十七話
それから毎日特訓したが良い結果は出ない。
どうしたものかと考えていると通りがかった部屋の扉が少し開いていたのでダメじゃないかと閉めようと手を伸ばす。
すると中から何やら話し声が聞こえてきた。その会話の中に気になる単語が出てきたので思わず手を止める。
「ベルティアお嬢様もおかしな方ですわよね、あんな恐ろしい子を側におくんだから」
「案外もう精神をどうにかされて操られてたりして」
あり得るわねーと可笑しそうに笑う使用人達。
そんな事ないのに。何でみんなわかってくれないのかな。
レイはすごく優しいって、頑張ってるって。
「ベルティア様どうしたんですか?」
後ろから声をかけられる。振り返ると予想通りの人物がいた。レイとルミだ。
「ど、どうもしてないわよ」
これは聞かせられない。特にレイには。
この場をさっさと離れなくてはと移動しようとしたがその前にレイが近くに来てしまった。
「何かあるんですか?」
そう言って扉の前に立つ。
「ベルティアお嬢様がもしすでに操られてたらどうする?」
「え、どうしよう。ベルティアお嬢様にも近付かない方がいいんじゃない」
間違いない!と笑っている。
「…っ。そんな事…」
ま、まずい!と思いレイを見ると悔しそうに顔を歪めている。綺麗なお顔が台無しよと場違いな事を思ってしまった。
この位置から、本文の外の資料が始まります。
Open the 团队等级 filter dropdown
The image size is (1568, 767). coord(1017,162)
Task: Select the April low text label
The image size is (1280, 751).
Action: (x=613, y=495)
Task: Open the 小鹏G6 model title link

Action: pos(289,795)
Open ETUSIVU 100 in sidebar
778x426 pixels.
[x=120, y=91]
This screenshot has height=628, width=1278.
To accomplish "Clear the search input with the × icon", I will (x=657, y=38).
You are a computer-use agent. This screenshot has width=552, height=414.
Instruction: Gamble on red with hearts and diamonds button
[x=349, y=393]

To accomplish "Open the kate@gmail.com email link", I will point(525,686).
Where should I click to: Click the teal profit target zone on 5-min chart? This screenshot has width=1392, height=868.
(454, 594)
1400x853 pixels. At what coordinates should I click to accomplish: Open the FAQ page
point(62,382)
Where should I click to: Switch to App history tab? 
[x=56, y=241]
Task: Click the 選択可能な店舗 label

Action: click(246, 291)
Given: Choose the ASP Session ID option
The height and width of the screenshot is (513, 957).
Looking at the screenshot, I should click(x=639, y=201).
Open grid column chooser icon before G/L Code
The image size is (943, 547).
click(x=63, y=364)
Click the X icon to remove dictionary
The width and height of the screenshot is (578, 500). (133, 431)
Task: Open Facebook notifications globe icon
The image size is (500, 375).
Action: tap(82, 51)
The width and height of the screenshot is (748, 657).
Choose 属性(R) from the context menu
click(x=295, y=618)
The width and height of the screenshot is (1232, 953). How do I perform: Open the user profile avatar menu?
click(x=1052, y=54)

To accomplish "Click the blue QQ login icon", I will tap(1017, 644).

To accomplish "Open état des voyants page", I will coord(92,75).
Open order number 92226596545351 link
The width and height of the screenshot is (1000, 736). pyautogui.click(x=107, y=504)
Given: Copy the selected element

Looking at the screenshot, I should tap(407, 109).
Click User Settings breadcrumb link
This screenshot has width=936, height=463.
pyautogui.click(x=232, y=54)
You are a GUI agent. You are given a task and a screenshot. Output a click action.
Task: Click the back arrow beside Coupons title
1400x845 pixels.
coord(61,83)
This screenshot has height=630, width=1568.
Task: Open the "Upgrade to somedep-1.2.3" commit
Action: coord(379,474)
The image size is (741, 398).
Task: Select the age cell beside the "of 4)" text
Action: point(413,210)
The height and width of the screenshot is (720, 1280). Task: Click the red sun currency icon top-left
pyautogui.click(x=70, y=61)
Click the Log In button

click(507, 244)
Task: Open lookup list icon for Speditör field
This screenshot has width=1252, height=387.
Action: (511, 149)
そして今にも乱入しそうな勢いだったので急いで止める。
「だ、だめよ!私は気にしてないから」
「そうよ。今何か問題を起こすのは良くないわ」
レイの立場がさらに悪くなるとルミも止める。
とにかくこの場を離れなければとルミと協力してレイを宥めて移動する。
私たち三人は部屋に戻った。
「何でベルティア様まで悪く言われなきゃいけないんだ!」
部屋に入るとレイは大きな声を出す。
何で、何で!と…。
「レイ…落ち着いて」
ルミが落ち着かせようとそっと触れる。
「全部僕のせいで」
「レイ…」
「うるさい!」
レイはルミの手を乱暴に振り払う。
振り払われたルミは少し悲しそうな顔をしたが構わず落ち着いてよと声をかける。
「ねえ、レイのせいじゃないでしょ!ベルティア様だってそんな事一言も言ってないわ」
「ルミには…ルミには分からないよ!」
「レイ…」
「ルミはいいさ。光の魔力があってみんなに歓迎されて」
頭に血がのぼっているのかかなり興奮したレイは普段言わないような事も言う。
むしろ今まで我慢していたことが爆発したようだった。
「もう、嫌なんだ!みんなからバケモノを見るような目を向けられて、さらにはベルティア様まで悪く言われた」
「レイ!だから今から…」
「もう放っておいてよ!」
そう言うと部屋から出て行ってしまった。
「レイ!」
ルミが追いかけようとするが止める。
「待って、私が行くよ。今ルミが追いかけてもさっきと変わらないと思うの」
そう言うと「そう…ですね。お願いします」と任された。
正直私で元気を取り戻してくれるか分からないがやるだけやる。
私はレイを探す。人がいないところだよな、どこだろう…。
レイが行きそうな場所か…。
こういう時あの場所に違いないってなればいいんだけど正直さっぱりわからない。
でも今はその方がいいのかもしれない。かなり興奮していたので少し頭を冷やす時間も必要だろう。
しばらくあちこち探すと目的の人物を見つけた。
人目のつかない庭の端の方にいた。ちょうど木に囲まれて見つけにくい。
よく見つけたと自分を褒めながらレイに近付いた。